BitFaster.Caching Versions Save

High performance, thread-safe in-memory caching primitives for .NET

1 year ago

What's changed

Added an ItemUpdated event for all LRU classes, including the scoped and atomic cache decorators.
ConcurrentTLru/FastConcurrentTLru now use a clock based on Environment.TickCount64 for .NET Core 3 and .NET6 build targets, instead of Stopwatch.GetTimestamp. The smallest reliable time to live increases from about 1us to about 16ms (so precision is now worse), but the overhead of the TLRU policy drops significantly from about 170% to 20%. This seems like a good tradeoff, since expiring items faster than 16ms is not common. .NET Standard continues to use the previous high resolution clock since TickCount is 32 bit only on .NET Framework.
On .NET Core 3 and .NET6 LruBuilder will automatically fall back to the previous higher resolution clock if the specified TTL is less than 32ms.
Fixed Atomic cache count and enumeration methods such that partially created items are not visible externally. Count, enumerate and TryGet methods now all return consistent results if a factory delegate throws during item creation.
Fixed Atomic cache debug view, all caches now have a consistent debugger experience.

Full changelog: https://github.com/bitfaster/BitFaster.Caching/compare/v2.1.1...v2.1.2

1 year ago

Update CmSketch to use block-based indexing, matching Caffeine. The 64-byte blocks are the same size as x86 cache lines. This scheme exploits the hardware by reducing L1 cache misses, since each increment or frequency call is guaranteed to use data from the same cache line.
Vectorize the hot methods in CmSketch using AVX2 intrinsics.

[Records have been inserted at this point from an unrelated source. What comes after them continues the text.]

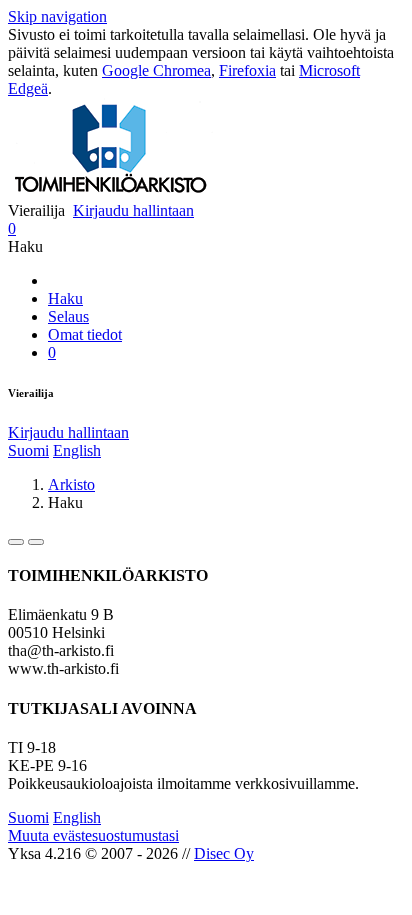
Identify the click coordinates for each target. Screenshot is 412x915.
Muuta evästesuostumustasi (93, 835)
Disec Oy (224, 853)
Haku (65, 298)
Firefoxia (247, 70)
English (77, 450)
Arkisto (71, 484)
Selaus (68, 316)
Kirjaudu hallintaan (133, 210)
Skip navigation (57, 16)
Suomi (28, 450)
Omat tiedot (85, 334)
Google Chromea (156, 70)
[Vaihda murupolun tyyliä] (16, 542)
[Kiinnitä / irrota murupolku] (36, 542)
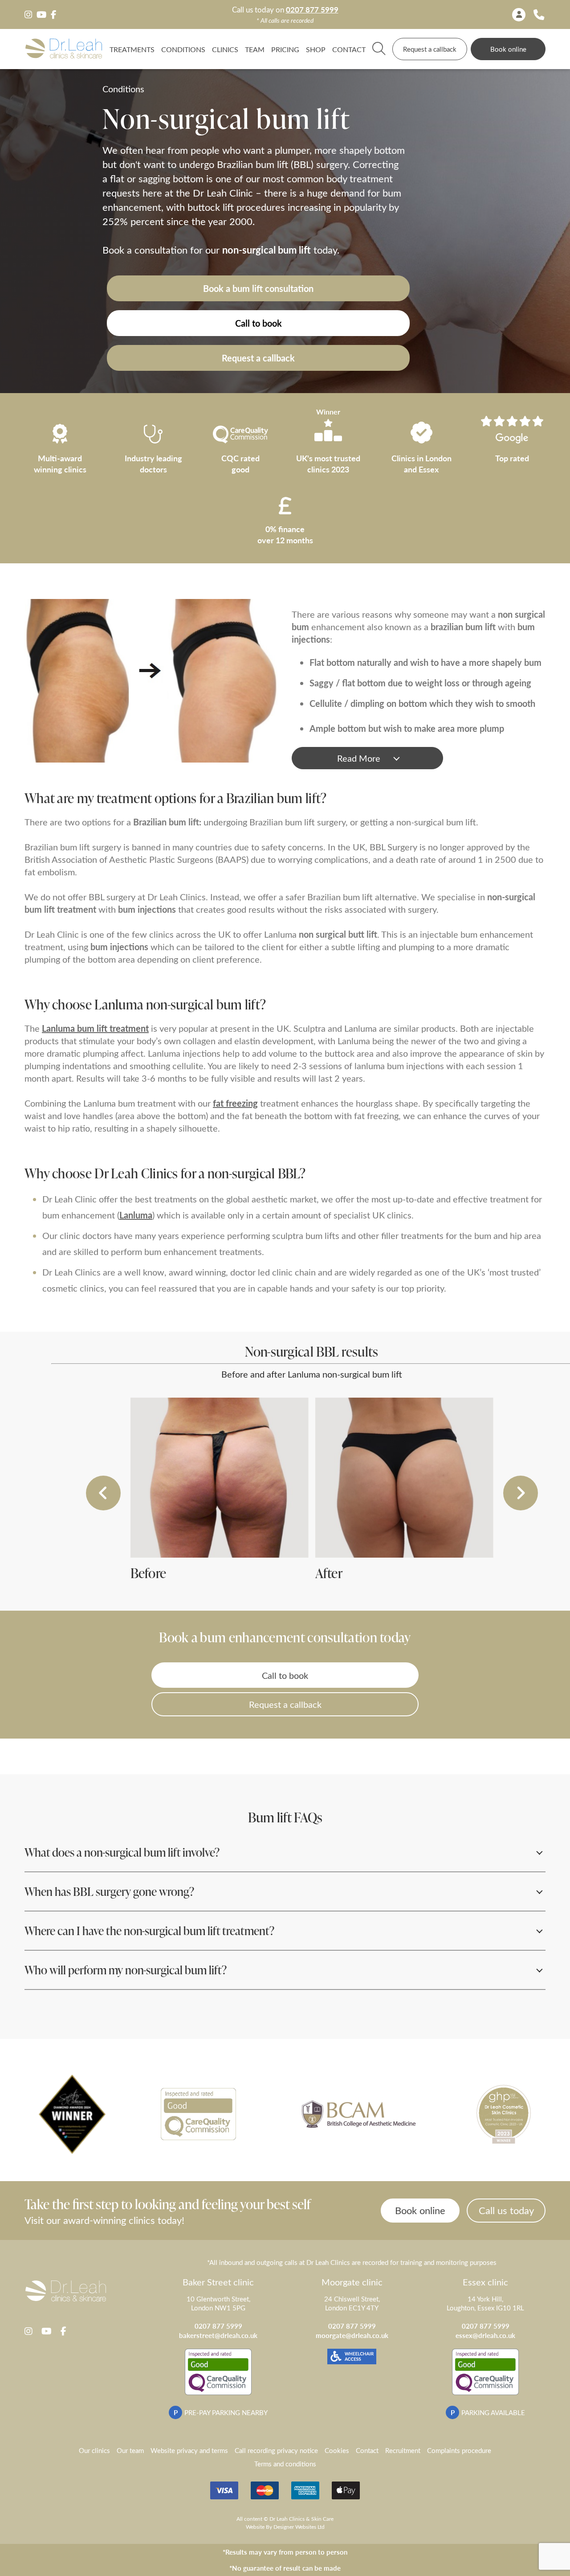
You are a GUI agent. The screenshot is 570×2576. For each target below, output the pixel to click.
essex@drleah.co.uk (485, 2335)
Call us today (506, 2210)
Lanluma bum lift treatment (95, 1028)
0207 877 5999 (312, 9)
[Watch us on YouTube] (41, 14)
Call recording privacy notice (276, 2450)
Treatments (132, 49)
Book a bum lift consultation (258, 288)
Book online (508, 49)
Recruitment (402, 2450)
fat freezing (235, 1103)
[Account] (518, 14)
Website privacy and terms (189, 2450)
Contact (349, 49)
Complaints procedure (459, 2450)
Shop (316, 49)
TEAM (255, 49)
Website (255, 2526)
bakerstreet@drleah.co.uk (218, 2335)
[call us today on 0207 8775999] (538, 14)
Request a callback (429, 49)
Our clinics (94, 2450)
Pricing (285, 49)
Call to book (258, 323)
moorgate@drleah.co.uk (352, 2335)
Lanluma (135, 1215)
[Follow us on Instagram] (28, 14)
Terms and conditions (285, 2463)
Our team (130, 2450)
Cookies (337, 2450)
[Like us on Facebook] (53, 14)
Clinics (225, 49)
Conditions (183, 49)
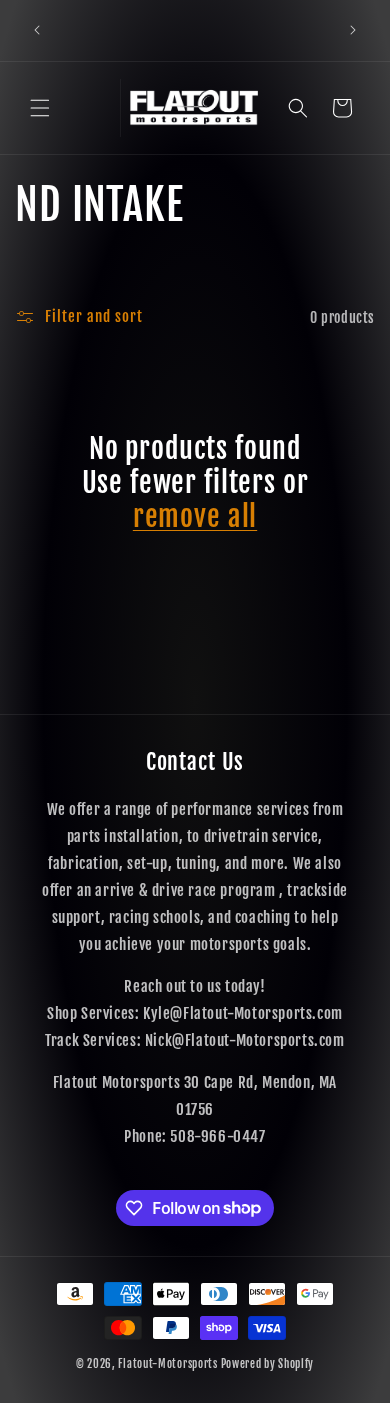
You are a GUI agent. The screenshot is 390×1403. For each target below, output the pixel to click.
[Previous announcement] (37, 30)
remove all (195, 517)
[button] (40, 108)
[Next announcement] (353, 30)
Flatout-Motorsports (167, 1364)
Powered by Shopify (268, 1364)
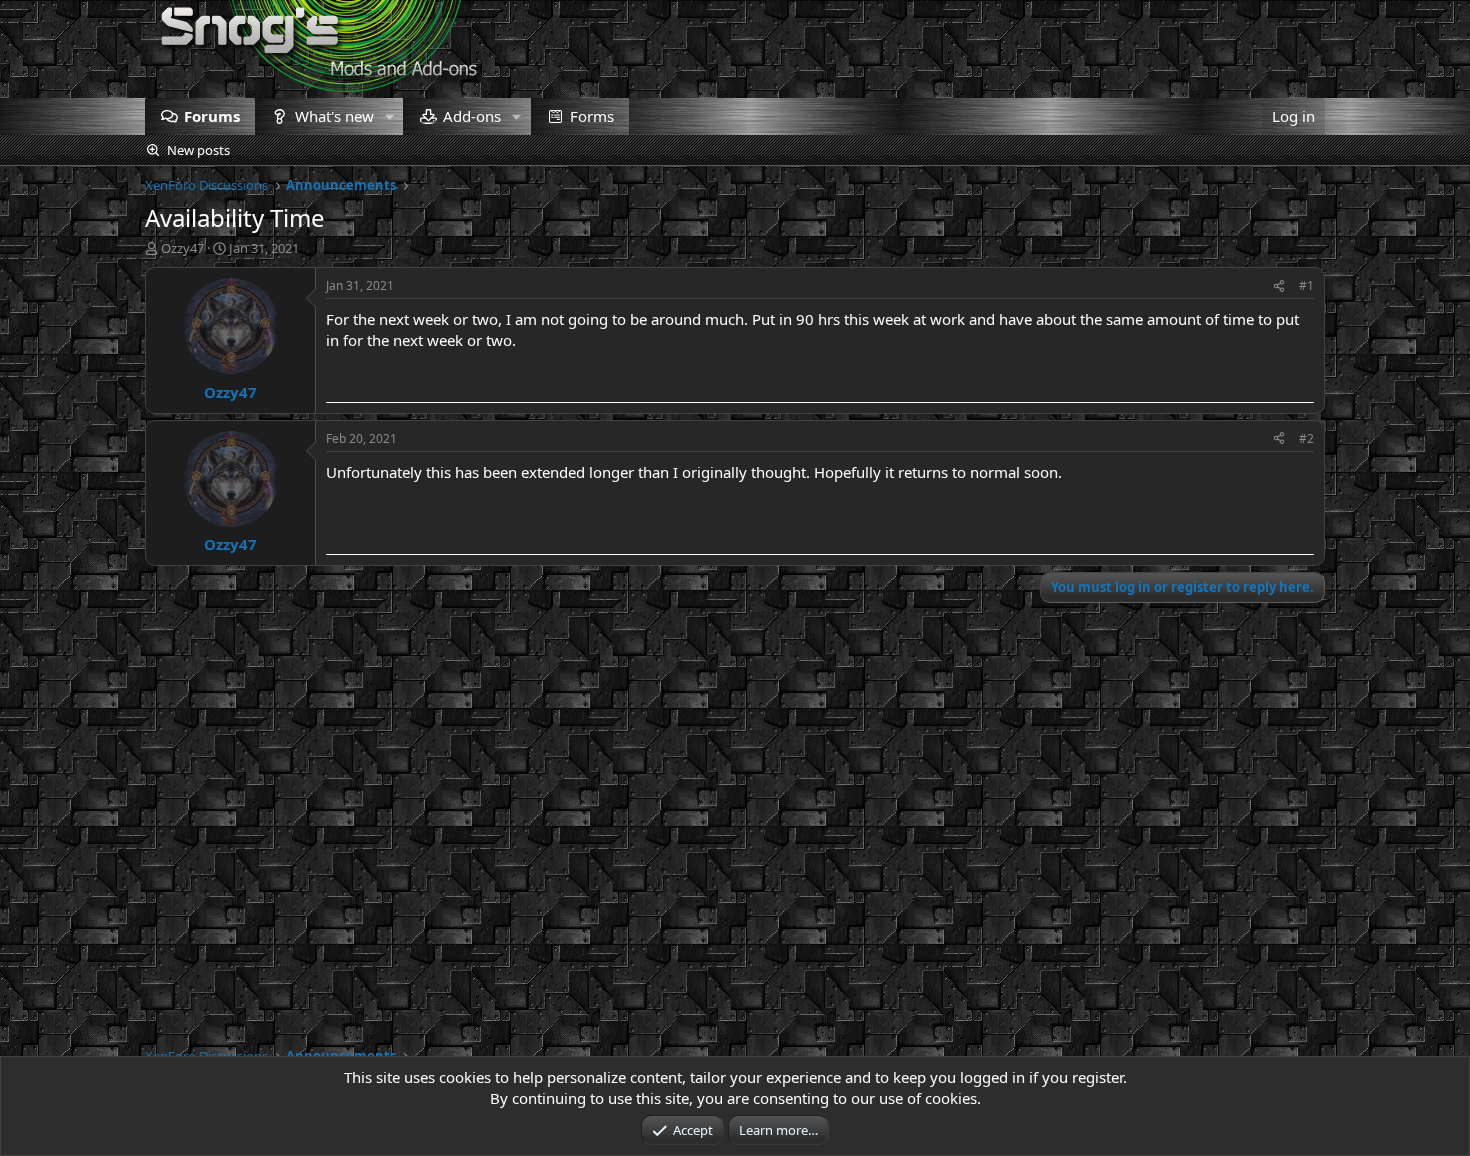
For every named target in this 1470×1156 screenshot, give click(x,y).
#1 (1306, 285)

When combined with block indexing, this is 2x faster than the original implementation in benchmarks and gives 20% better ConcurrentLfu throughput when tested end to end.
ConcurrentLfu uses a Running value cache when comparing frequency. In the best case this reduces the number of sketch frequency calls by 50%. Improves throughput.
Unrolled the loop in CmSketch.Reset, reduces reset execution time by about 40%. This is called periodically so reduces worst case rather than average ConcurrentLfu maintenance time.
Implement a ThrowHelper invoked from all exception call sites. Reduces the size of the generated asm. Eliminated an unnecessary throw from the ConcurrentLfu hot path, minor latency reduction when benchmarked.
Increase ConcurrentLru cycle count when evicting items. Prevents runaway growth when stress tested on AMD CPUs.
ConcurrentLfu disposes items created but not cached when races occur during GetOrAdd.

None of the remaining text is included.